Input START

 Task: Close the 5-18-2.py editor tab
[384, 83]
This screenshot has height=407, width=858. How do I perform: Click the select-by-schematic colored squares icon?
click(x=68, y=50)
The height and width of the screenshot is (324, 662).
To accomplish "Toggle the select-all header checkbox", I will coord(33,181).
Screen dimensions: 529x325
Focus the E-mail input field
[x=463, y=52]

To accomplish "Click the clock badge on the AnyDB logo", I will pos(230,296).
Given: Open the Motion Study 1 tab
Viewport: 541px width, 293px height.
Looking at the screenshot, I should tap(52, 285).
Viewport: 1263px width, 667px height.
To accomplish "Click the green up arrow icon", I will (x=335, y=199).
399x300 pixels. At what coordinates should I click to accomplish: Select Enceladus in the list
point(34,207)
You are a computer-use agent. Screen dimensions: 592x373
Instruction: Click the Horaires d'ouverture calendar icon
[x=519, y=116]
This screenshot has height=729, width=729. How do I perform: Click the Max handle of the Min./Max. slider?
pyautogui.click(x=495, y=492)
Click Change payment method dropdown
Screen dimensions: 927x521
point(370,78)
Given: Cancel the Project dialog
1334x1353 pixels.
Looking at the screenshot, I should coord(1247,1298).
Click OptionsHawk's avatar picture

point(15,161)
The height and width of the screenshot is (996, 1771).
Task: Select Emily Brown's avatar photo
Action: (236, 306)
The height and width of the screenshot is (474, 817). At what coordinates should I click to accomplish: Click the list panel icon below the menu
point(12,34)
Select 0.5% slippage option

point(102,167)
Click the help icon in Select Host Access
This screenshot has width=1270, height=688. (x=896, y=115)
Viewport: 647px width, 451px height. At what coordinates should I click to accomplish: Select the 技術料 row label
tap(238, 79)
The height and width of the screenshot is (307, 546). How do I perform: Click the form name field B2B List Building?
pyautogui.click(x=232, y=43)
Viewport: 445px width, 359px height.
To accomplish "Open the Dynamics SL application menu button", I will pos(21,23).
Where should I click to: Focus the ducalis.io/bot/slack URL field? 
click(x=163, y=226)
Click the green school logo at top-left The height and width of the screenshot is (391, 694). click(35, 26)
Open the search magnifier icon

Input END

◆ About this exercise: Give back all of the entries above, unchanged in every word.

◆ Written answer:
 Task: Close the 5-18-2.py editor tab
[384, 83]
This screenshot has height=407, width=858. How do I perform: Click the select-by-schematic colored squares icon?
click(x=68, y=50)
The height and width of the screenshot is (324, 662).
To accomplish "Toggle the select-all header checkbox", I will coord(33,181).
Screen dimensions: 529x325
Focus the E-mail input field
[x=463, y=52]

To accomplish "Click the clock badge on the AnyDB logo", I will pos(230,296).
Given: Open the Motion Study 1 tab
Viewport: 541px width, 293px height.
Looking at the screenshot, I should tap(52, 285).
Viewport: 1263px width, 667px height.
To accomplish "Click the green up arrow icon", I will (x=335, y=199).
399x300 pixels. At what coordinates should I click to accomplish: Select Enceladus in the list
point(34,207)
You are a computer-use agent. Screen dimensions: 592x373
Instruction: Click the Horaires d'ouverture calendar icon
[x=519, y=116]
This screenshot has height=729, width=729. How do I perform: Click the Max handle of the Min./Max. slider?
pyautogui.click(x=495, y=492)
Click Change payment method dropdown
Screen dimensions: 927x521
point(370,78)
Given: Cancel the Project dialog
1334x1353 pixels.
Looking at the screenshot, I should coord(1247,1298).
Click OptionsHawk's avatar picture

point(15,161)
The height and width of the screenshot is (996, 1771).
Task: Select Emily Brown's avatar photo
Action: (236, 306)
The height and width of the screenshot is (474, 817). At what coordinates should I click to accomplish: Click the list panel icon below the menu
point(12,34)
Select 0.5% slippage option

point(102,167)
Click the help icon in Select Host Access
This screenshot has width=1270, height=688. (x=896, y=115)
Viewport: 647px width, 451px height. At what coordinates should I click to accomplish: Select the 技術料 row label
tap(238, 79)
The height and width of the screenshot is (307, 546). How do I perform: Click the form name field B2B List Building?
pyautogui.click(x=232, y=43)
Viewport: 445px width, 359px height.
To accomplish "Open the Dynamics SL application menu button", I will pos(21,23).
Where should I click to: Focus the ducalis.io/bot/slack URL field? 
click(x=163, y=226)
Click the green school logo at top-left The height and width of the screenshot is (391, 694). click(35, 26)
Open the search magnifier icon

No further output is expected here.